(DIRECTIONS)
**A.** How would you render this sentence from the passage on the German occupation of Belgium in French: "Until February 1917 approximately 60,000 Belgians were transported to Germany, often in unheated cattle wagons."?
**B.** Using the passage on the German occupation of Belgium, answer these questions:
(i) In what month and year did construction of the barrier along the Belgian-Dutch border begin?
(ii) How many people were killed in the border district of Gemmenich between January 1916 and September 1918?
(iii) To what amount was the contribution imposed on Belgium raised in May 1917?
**C.** Can you carry the passage on the German occupation of Belgium forward, starting after its last sentence?

(PASSAGE TO READ)
--- START ---
In 1914 an electric fence had already been installed along the German side of a section of the Swiss border, in order to prevent young Alsatians completely lacking in German patriotism from fleeing into the neighbouring country. At the beginning of 1915 the General Governorate in Belgium decided to erect a similar barrier along the Belgian-Dutch border [23]. Construction began in April 1915 and on 23rd August the first eighteen-kilometre stretch from Aachen towards the Meuse river was completed. A few weeks later the whole facility was up and running. Conservative estimates put the number of people killed by the fence, whose voltage ranged from 500 and 2000 volts, at 3000. This figure does not include those escapees who were caught alive as they crossed the border and were then executed elsewhere [24]. Records show that during the period from January 1916 to September 1918 eighteen people were killed in the border district of Gemmenich, including sixteen Russian prisoners of war [25], who had worked under the most horrific conditions to build the rail line from Aachen via Gemmenich and Visé to Tongeren, a route of vital strategic importance [26].

During the years that followed, the regime of occupation was extremely tough for the people of Belgium [27]. In autumn 1914 a contribution of 40 million francs was already imposed on the country. This was illegal under international law. The contribution was increased in November 1916 to 50 million and finally to 60 million in May 1917 [28]. When the German authorities did not manage to find a sufficient number of voluntary workers to move from Belgium to Germany, they proceeded to force workers to move from October 1916 onwards [29]. Until February 1917 approximately 60,000 Belgians were transported to Germany, often in unheated cattle wagons. On arrival they were taken to so-called ‘distribution points’, which were affiliated to camps for prisoners of war or civilian prisoners, although the responsible authorities attached great importance to making sure that these camps were not described as concentration camps in public [30]. In Belgium these measures made people even more furious and the courageous Primate of Belgium, Cardinal Mercier [31] did not refrain from making his views on this matter very clear to the occupying power. Eventually, virulent protest, particularly from neutral foreign countries, led to the discontinuation of deportations from the General Governatorate in February 1917, but deportations continued from the Etappengebiet (the area behind the lines) in East Flanders, which was controlled directly by the army, and the area around the front in West Flanders.
--- END ---
(ITEMS)
--- START ---
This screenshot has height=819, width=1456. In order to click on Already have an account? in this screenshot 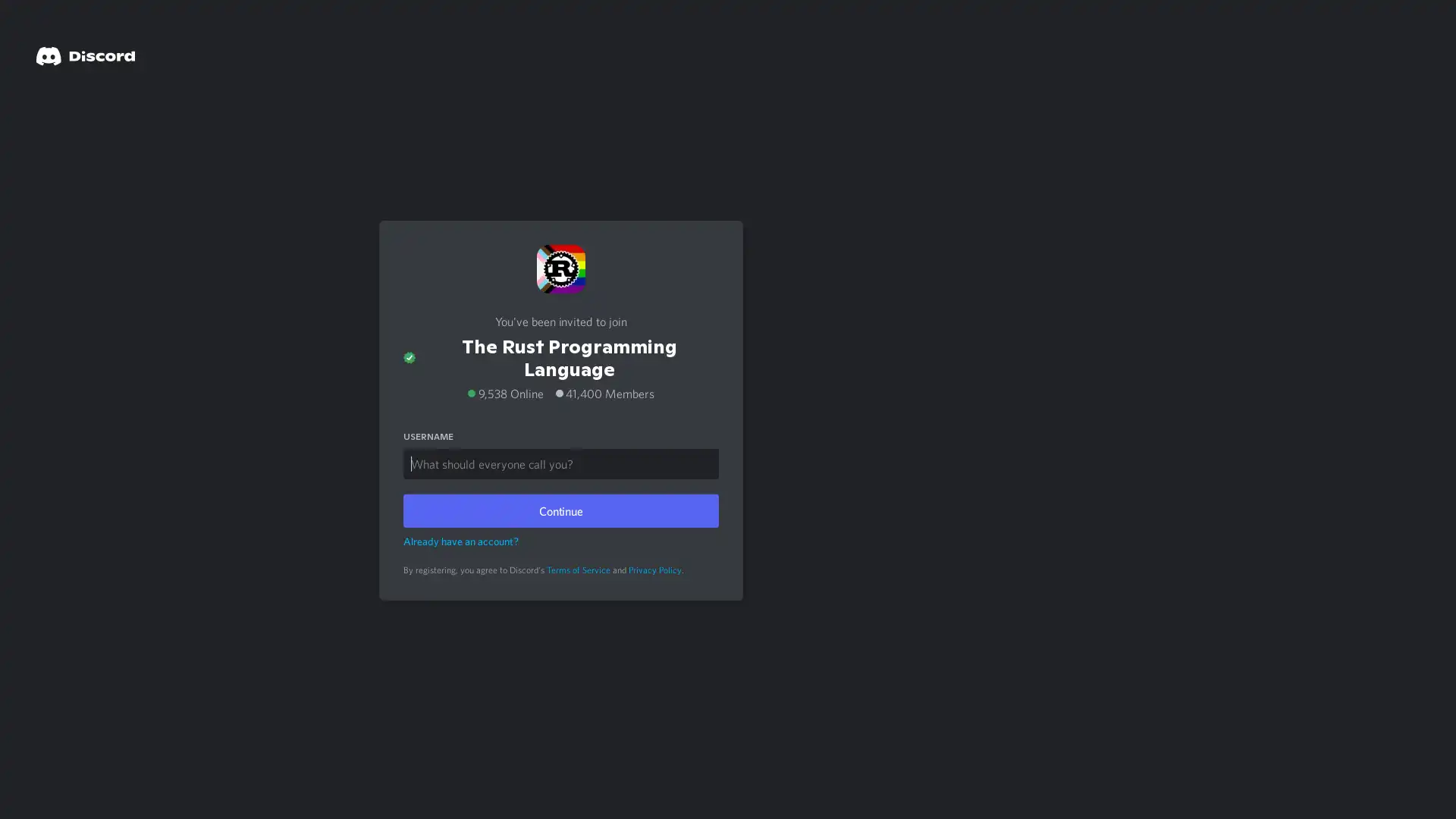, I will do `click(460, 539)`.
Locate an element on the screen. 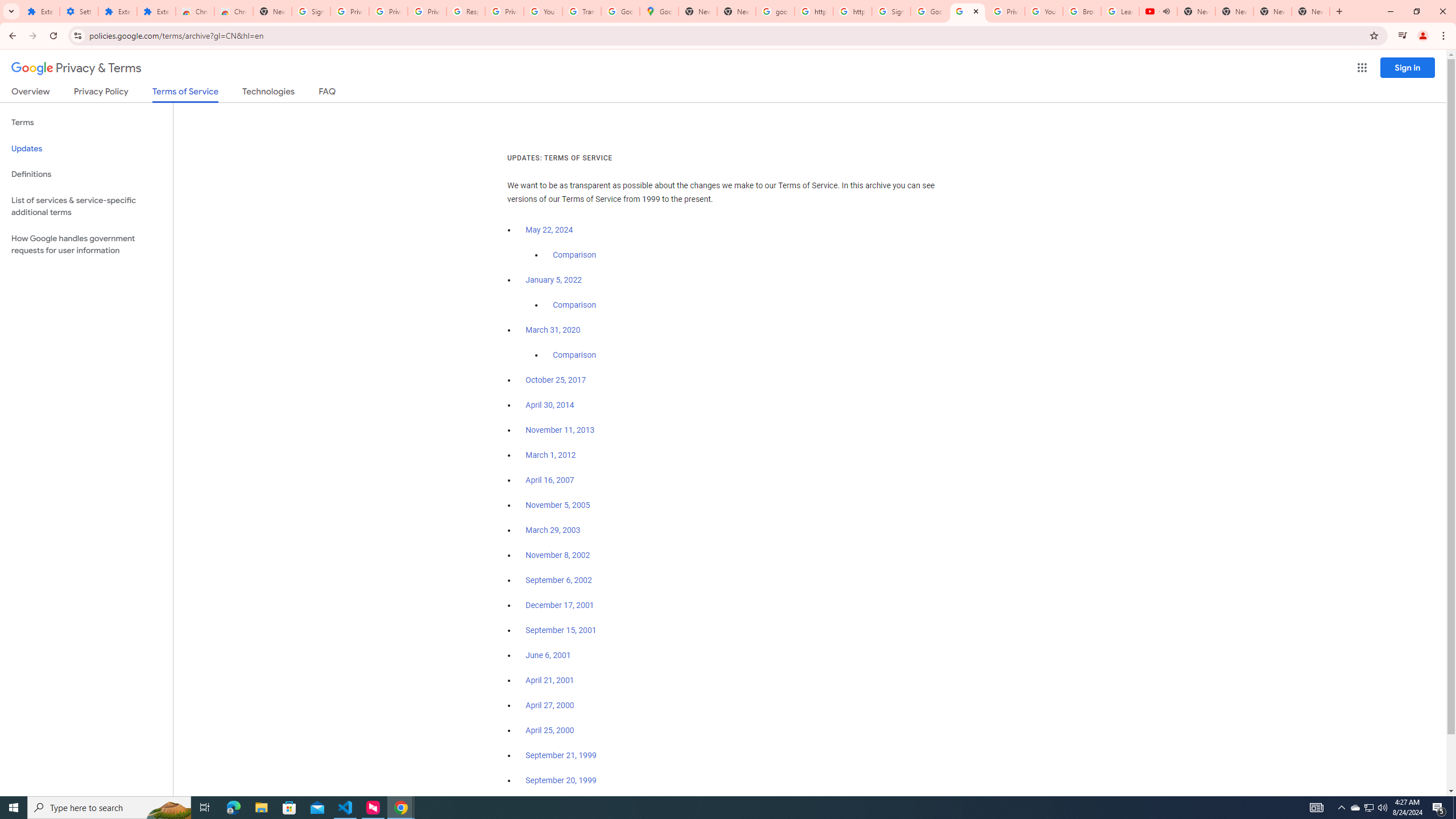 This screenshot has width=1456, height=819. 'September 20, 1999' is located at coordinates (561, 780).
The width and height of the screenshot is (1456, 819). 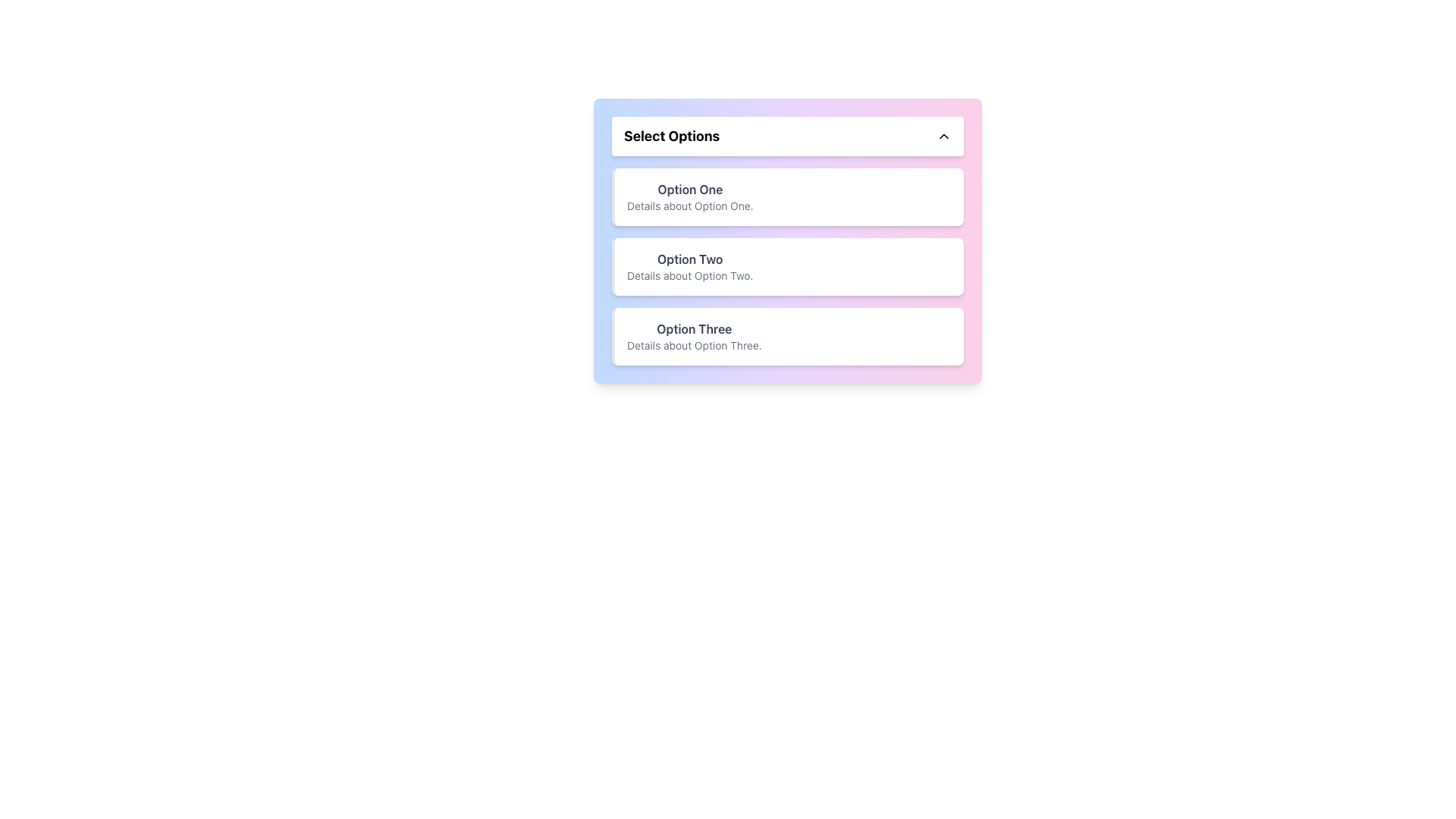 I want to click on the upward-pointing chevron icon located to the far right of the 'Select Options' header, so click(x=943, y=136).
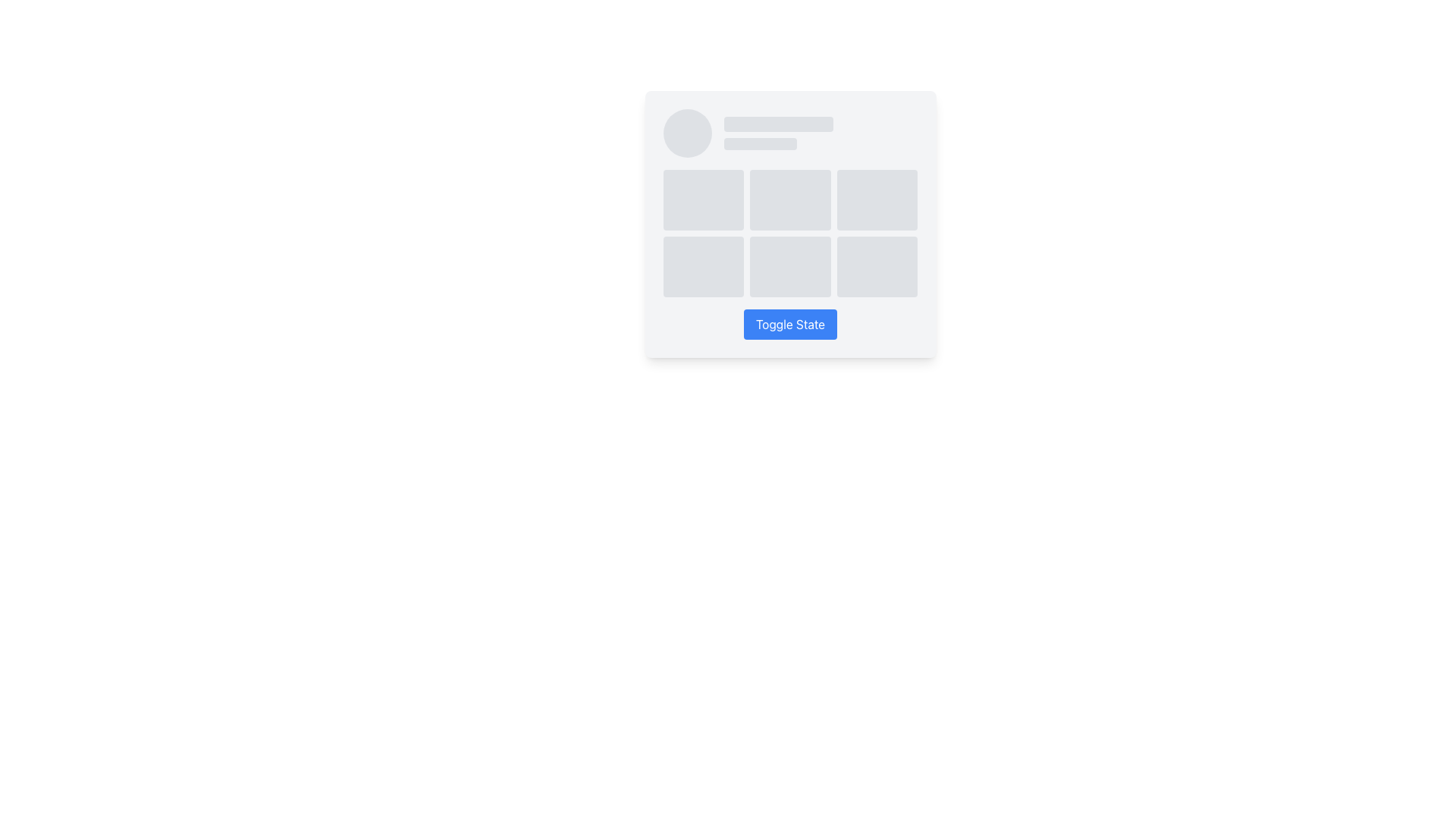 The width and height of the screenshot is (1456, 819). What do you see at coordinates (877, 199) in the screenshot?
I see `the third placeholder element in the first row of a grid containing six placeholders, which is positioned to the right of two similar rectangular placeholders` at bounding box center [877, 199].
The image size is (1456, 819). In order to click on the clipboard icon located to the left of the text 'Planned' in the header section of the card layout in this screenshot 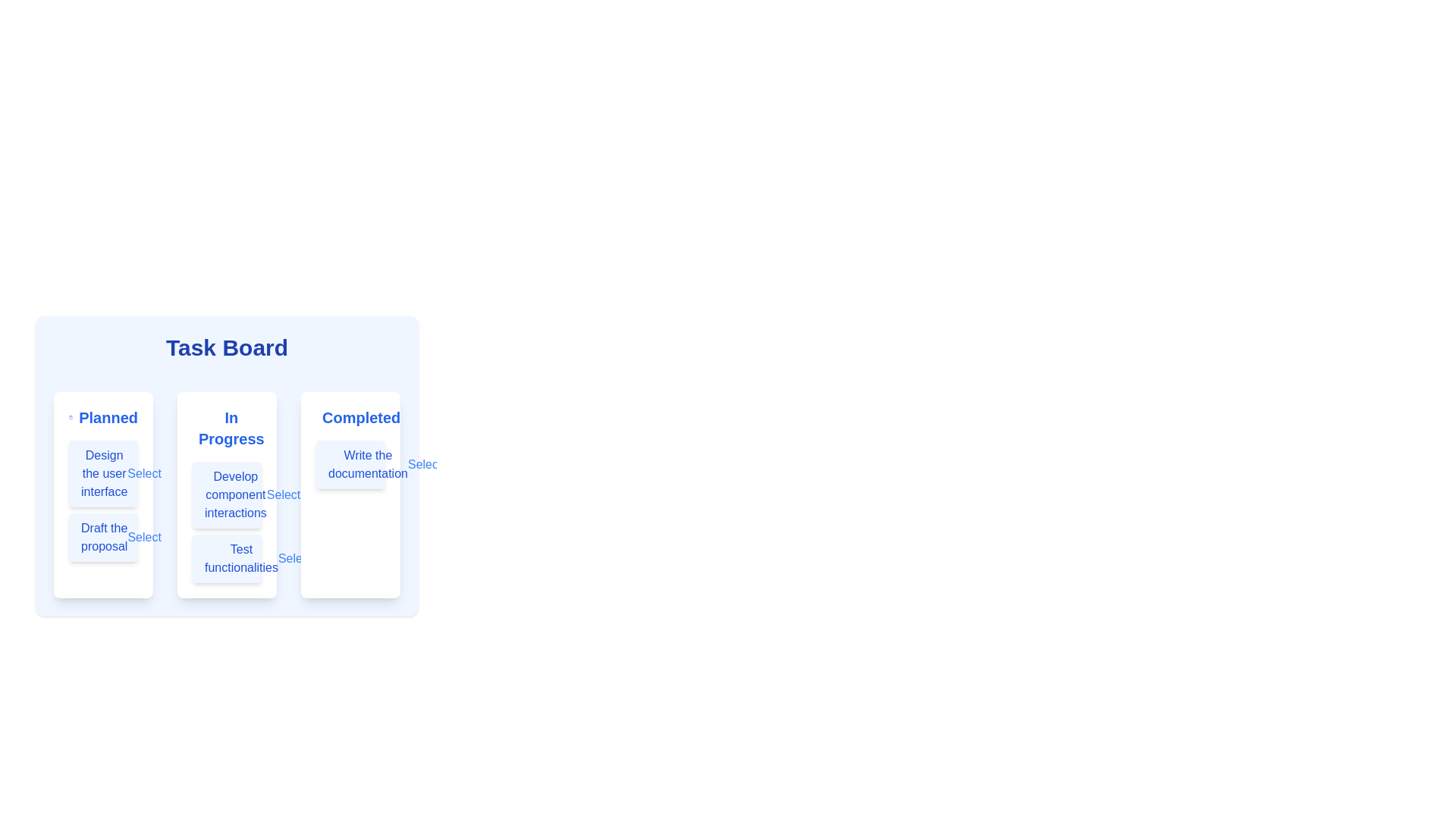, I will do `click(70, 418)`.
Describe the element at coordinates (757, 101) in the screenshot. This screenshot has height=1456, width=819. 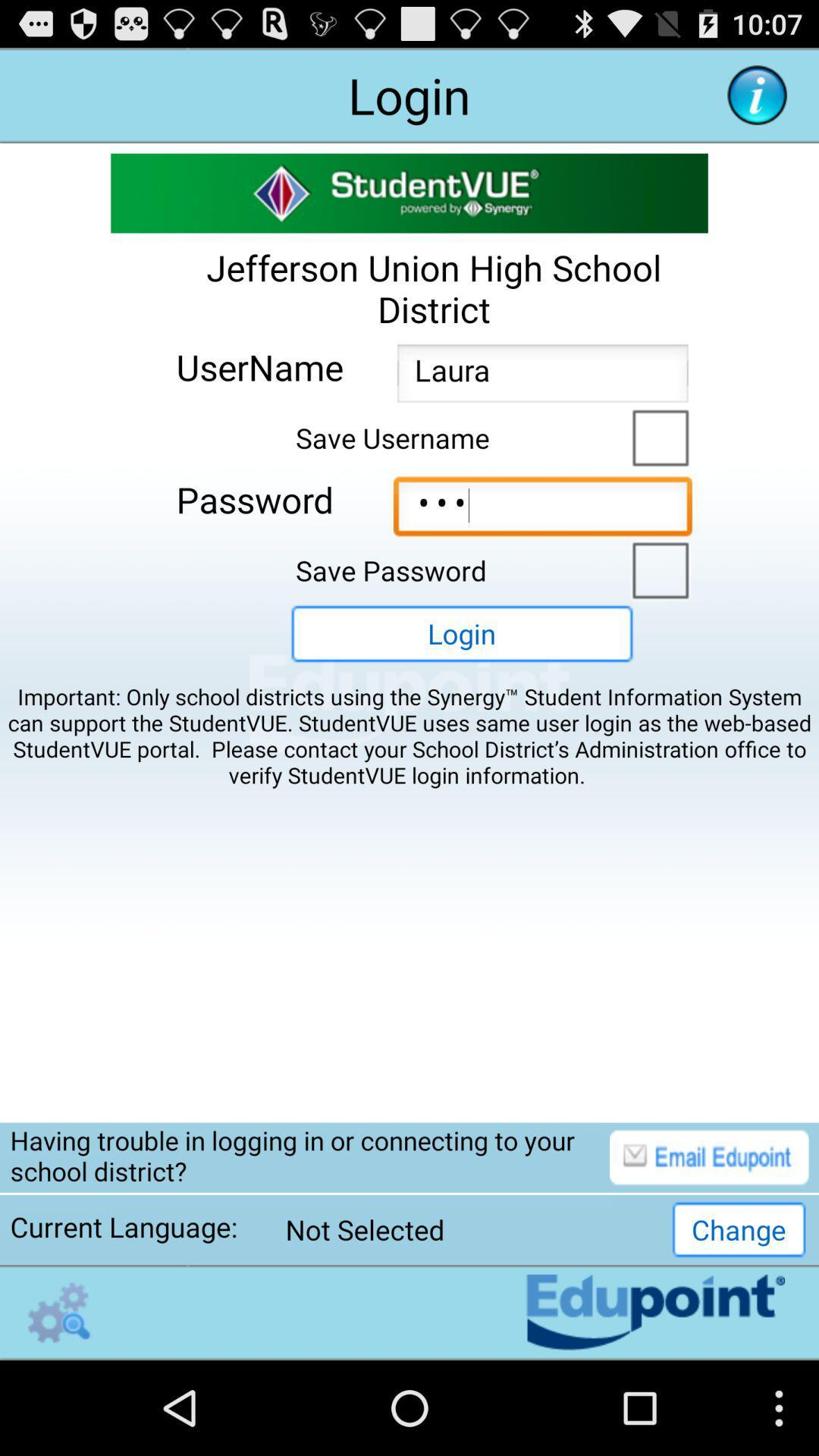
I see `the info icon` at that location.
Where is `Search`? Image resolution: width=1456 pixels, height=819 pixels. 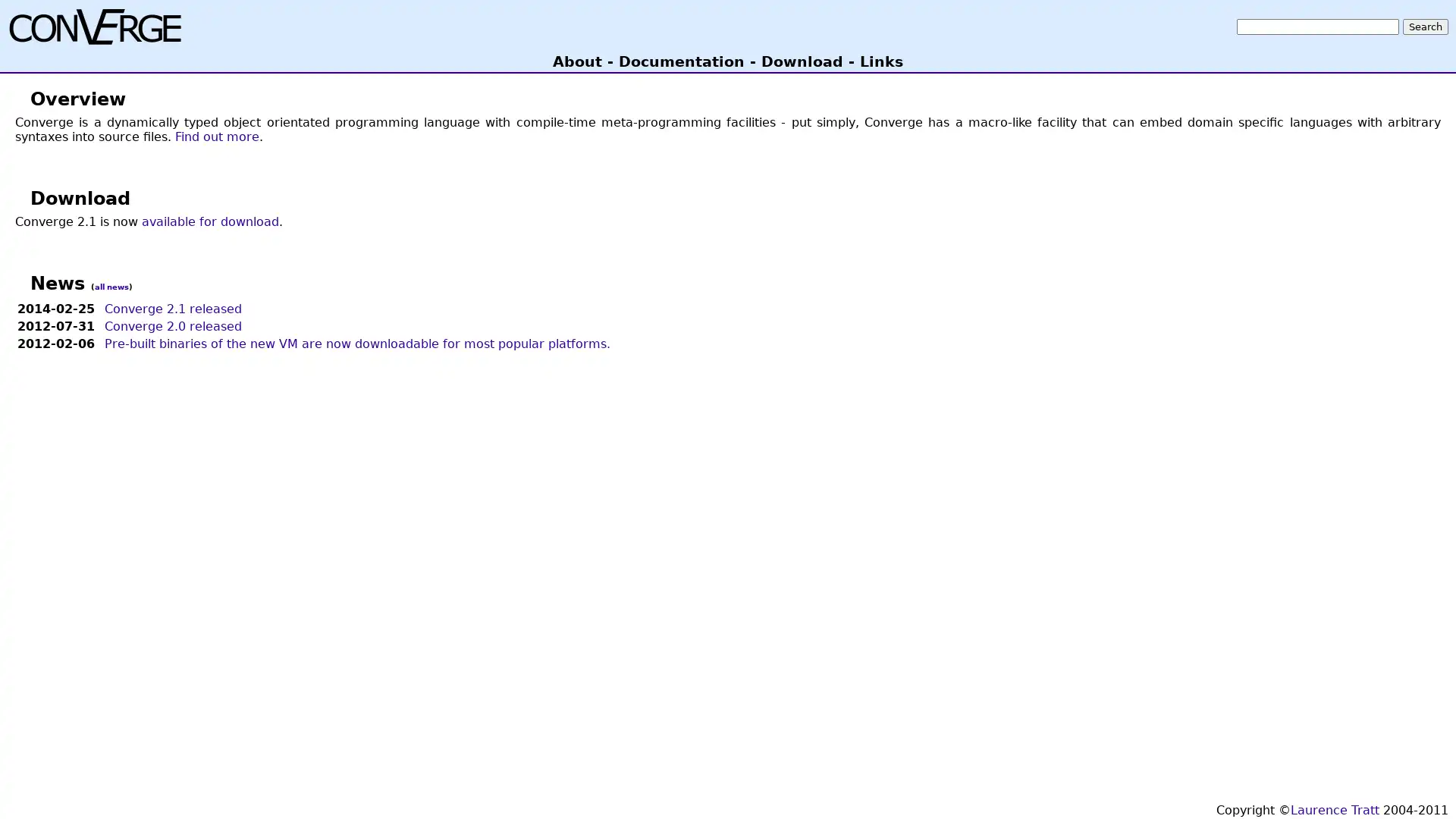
--- END ---
(RESULTS IN ORDER)
**A.** Jusqu'en février 1917, environ 60 000 Belges furent transportés en Allemagne, souvent dans des wagons à bestiaux non chauffés.

**B.**
(i) April 1915
(ii) Eighteen
(iii) 60 million francs

**C.**
Flemish groups who spoke out in favour of breaking away from Belgium enjoyed favourable treatment by the occupying power. These collaborators were earmarked by Germany as allies for a political post-war solution.

[1] Im Schlachtgetümmel des Weltkriegs (‘In the Turmoil of the World War’) is the title of a book by Georg Geliert, Berlin (n.d., approx. 1915). It was a “publication by the Deutsche Gesellschaft zur Verbreitung guter Jugendschriften und Bücher (‘German Society for the Dissemination of Good Works and Books for Young People’)”, whose honorary president was Chancellor Fürst von Bülow. The military actions of 1914 are structured around a framework plot, the main aim of which is to evoke public support for Germany’s brutal actions in Belgium. Hence, the Hellwig family in Belgium witnesses atrocious attacks on defenceless German civilians and soldiers by an out-of-control mob. This propaganda treatise culminates with a description of the shooting of a Belgian aristocrat who is seeking to kill unwitting German soldiers. In the end, thanks to German magnanimity, a plan to burn down the stately home is stopped so that the young (and now, orphaned) daughter can hold on to her inheritance.

[2] The quadripoint near Aachen was where the Netherlands, Belgium, Germany and the area of Neutral-Moresnet – which existed until the Treaty of Versailles came into force – converged; on the history of the quadripoint see e.g. Ruland, Herbert: “Arbeiterbewegung im Gebiet von Neutral-Moresnet (Altenberg, Kelmis-La Calamine)”, in: idem.: “Zum Segen für uns Alle. Obrigkeit, Arbeiterinnen und Arbeiter im deutsch-belgischen Grenzland (1871-1914)”, Eupen 2000, particularly p. 225-238 and p. 315-318.
[3] See Vanneste, Alex: “Kroniek van een dorp in oorlog. Neerpelt 1914-1918. Het dagelijks leven, de Spionage en de elektische draadversperring aan de Belgisch-Nederlandse grens tijdens de Eerste Wereldoorlog”, Deel 1: 1914-1915, Deurne 1998, p.14
[4] Kaiser Wilhelm II in his infamous ‘Hun Speech’ as he bid farewell to the German Expeditionary Force to China (who were going to fight the so-called Boxer Rebellion) on 27.7.1900.

[5] See Petri, Franz/ Schöller, Peter: “Zur Bereinigung des Franktireurproblems vom August 1914”, in: Vierteljahreshefte für Zeitgeschichte, Heft 9, 1961, p. 234.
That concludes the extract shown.